Legal

Yahoo, Like Google, Demands Warrants for User E-Mail

As reported on Wired.

BY DAVID KRAVETS

Photo: Courtesy of Yahoo

 

Yahoo demands probable-cause, court-issued warrants to divulge the content of messages inside its popular consumer e-mail brands — Yahoo and Ymail, the web giant said Friday.

The Sunnyvale, California-based internet concern’s exclusive comments came two days after Google revealed to Wired that it demands probable-cause warrants to turn over consumer content stored in its popular Gmail and cloud-storage Google Drive services — despite the Electronic Communications Privacy Act not always requiring warrants.

“Yes, we require a probable cause warrant for e-mail content,” said Yahoo spokeswoman Lauren Armstrong, in an e-mail interview. “That is more than ECPA requires.”

The nation’s other major consumer-facing e-mail provider — Microsoft — which markets the Hotmail and Outlook brands, declined comment for this story.

In short, Yahoo and Google are granting their customers more privacy than the four corners of the ECPA. There’s been a string of conflicting court opinions on whether warrants are required for data stored on third-party servers longer than 180 days.

The Supreme Court has never ruled on the issue. Federal and state law enforcement officials are seemingly abiding by Yahoo’s and Google’s own rules to avoid a showdown before the Supreme Court.

“No, we don’t get any pushback from authorities,” Armstrong said, adding that Yahoo began the practice in “early 2011.”

ECPA was adopted in 1986, under the President Ronald Reagan administration, when e-mail was held briefly on servers on its way to a recipient’s inbox. In the 1980s, e-mail more than six months old was assumed abandoned, and therefore ripe for the taking.

For years, Congress has opposed reworking the law to comport with the advancement of technology.

So it appears that Google and Yahoo have changed some of the rules on their own. Under the letter of the ECPA law, the government only needs to show that it has “reasonable grounds to believe” e-mail and other documents stored in the cloud for more than 180 days would be useful to an investigation.

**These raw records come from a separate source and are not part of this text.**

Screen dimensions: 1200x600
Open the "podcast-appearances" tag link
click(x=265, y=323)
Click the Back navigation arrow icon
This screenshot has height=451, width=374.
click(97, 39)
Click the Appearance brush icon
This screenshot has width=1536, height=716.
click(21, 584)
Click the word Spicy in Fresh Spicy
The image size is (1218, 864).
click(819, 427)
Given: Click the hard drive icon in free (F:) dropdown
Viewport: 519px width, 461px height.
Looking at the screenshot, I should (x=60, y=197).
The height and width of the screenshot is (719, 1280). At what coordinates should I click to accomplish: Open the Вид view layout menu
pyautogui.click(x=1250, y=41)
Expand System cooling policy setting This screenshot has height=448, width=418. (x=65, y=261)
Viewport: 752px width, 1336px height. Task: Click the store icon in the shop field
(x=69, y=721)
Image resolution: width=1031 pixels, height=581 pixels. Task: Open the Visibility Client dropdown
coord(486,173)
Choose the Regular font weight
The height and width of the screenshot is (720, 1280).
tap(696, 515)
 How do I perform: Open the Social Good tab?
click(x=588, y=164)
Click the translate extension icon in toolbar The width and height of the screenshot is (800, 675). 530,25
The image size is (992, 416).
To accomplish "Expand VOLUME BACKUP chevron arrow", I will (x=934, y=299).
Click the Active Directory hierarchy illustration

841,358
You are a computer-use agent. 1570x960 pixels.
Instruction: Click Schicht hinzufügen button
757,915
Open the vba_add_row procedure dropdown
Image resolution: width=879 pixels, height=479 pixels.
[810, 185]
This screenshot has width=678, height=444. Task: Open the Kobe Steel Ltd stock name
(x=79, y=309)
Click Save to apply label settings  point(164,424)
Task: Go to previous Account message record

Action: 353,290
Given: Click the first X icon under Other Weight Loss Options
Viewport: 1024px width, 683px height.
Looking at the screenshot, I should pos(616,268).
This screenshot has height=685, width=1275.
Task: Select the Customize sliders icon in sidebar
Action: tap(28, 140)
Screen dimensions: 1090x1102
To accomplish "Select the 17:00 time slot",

To be sure, Yahoo and Google still provide to the authorities a long laundry list of data about, or owned by their customers — all without probable-cause warrants.

Google, for example, said it forks over the IP address from where a Gmail account was created, and where and at what time a user signs in and out of an account. The IP addresses associated with a particular e-mail sent from a Gmail account or used to change the account password is also doled out without probable-cause warrants, in addition to the non-content portion of e-mail headers such as the “from,” “to” and “date” fields.

Yahoo conceded it provided plenty of information to the authorities, but did not immediately say whether it mirrored Google’s position above.

“For other content like entries in Yahoo! Calendar and AddressBook or files uploaded to a Yahoo! Group, we require standard legal process such as warrants, court orders and subpoenas, which is consistent with ECPA,” Yahoo’s Armstrong said.

Yahoo declined to divulge the number of times it provided information without a warrant, saying it does not publish a so-called “Transparency Report” as does Google.

Google, on the other hand, every six months releases its “Transparency Report” chronicling how many times the authorities demand data on its customers.

For the first time Monday, Google made available figures for how often a probable-cause warrant came along with a request.

In all, agencies across the United States demanded 8,438 times that Google fork over data on some 14,791 accounts for the six-month period ending December 2012. Probable-cause search warrants were issued in just 1,896 of the cases. Subpoenas, which require the government to assert that the data is relevant to an investigation, were issued 5,784 times. Google could not quantify the remaining 758.